Then compare with Sugababes. I remember reading about them in NME's ON section back in 2000, which boasted that "There will be no miming from Sugababes". Right from the start, they were given the hype as being classy, talented singers. This was before Hear'say and reality TV pop had even had a sniff of the UK charts (Sheena Easton isn't quite the same thing). For them to produce good singles was expected - demanded, even.

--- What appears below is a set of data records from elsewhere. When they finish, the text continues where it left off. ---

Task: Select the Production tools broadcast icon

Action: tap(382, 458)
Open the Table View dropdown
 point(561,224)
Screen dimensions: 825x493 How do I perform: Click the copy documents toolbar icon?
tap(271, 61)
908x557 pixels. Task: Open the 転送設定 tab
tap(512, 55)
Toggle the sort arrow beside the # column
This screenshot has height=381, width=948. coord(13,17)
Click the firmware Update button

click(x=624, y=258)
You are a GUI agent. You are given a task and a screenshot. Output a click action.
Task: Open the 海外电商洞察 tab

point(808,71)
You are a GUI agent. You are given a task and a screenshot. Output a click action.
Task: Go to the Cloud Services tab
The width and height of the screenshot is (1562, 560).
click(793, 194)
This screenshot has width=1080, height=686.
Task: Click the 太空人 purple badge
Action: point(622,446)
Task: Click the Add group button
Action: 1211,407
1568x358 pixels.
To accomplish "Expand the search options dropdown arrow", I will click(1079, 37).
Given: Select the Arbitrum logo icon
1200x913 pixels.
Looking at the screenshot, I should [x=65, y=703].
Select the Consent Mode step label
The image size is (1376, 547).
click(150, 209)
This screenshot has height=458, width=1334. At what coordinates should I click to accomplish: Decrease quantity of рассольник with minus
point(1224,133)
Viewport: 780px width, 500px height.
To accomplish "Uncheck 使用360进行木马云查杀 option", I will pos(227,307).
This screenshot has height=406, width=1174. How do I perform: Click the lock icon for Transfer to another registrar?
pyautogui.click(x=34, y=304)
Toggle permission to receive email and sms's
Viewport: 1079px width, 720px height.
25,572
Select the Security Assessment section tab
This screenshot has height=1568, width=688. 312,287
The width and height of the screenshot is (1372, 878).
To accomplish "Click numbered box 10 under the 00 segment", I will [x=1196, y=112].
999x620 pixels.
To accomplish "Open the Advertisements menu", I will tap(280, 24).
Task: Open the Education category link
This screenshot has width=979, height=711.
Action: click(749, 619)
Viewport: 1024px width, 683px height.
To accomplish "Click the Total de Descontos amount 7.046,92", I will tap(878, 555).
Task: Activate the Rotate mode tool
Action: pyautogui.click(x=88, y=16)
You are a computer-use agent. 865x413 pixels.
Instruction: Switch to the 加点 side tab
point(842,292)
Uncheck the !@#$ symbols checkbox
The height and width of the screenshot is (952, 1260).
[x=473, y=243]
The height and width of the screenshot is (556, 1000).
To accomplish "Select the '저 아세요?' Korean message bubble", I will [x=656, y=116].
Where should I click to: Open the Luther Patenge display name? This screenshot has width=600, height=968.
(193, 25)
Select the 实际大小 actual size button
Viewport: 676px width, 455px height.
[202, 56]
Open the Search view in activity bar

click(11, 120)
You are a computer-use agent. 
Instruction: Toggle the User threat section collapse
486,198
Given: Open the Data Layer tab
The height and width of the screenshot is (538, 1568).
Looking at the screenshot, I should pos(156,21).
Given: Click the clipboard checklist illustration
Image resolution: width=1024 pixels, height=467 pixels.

And it hits me that I haven't mentioned Mis-Teeq at all. Cos to go making these sort of statements requires proper evaluation. And, well, when Mis-Teeq were at their peak, I HATED them. I was busy being a 17-year-old boy and listening to XFM and buying the NME and having embarrassingly huge crushes on Sarah Nixey and Chan Marshall. Lots of other kids at school rather liked Mis-Teeq. It was the same when I started uni. This, I deduced, was because THEY WOULD NEVER UNDERSTAND ME GOD DAMN IT. So, y'know, Mis-Teeq were not something I was into, and I don't feel confident knitting them into this. Quite apart from anything else, I've forgotten the name of the one that wasn't Alesha or Su-Elise. If lex or anyone else wants to, then please do. The thing with them is that that brings in garage, which needs bringing into any story of 00s UK pop.

(I am starting to think I have a book in me o daer GODDDDDD)

March 2003: Actually, feck it, let's bring Mis-Teeq in now, cos it's at this point they drop their big one:


Dixon, A./Hermansen, T.E./Mikkel SE/Nash, S./Hallgeir Rustan/Washington, S.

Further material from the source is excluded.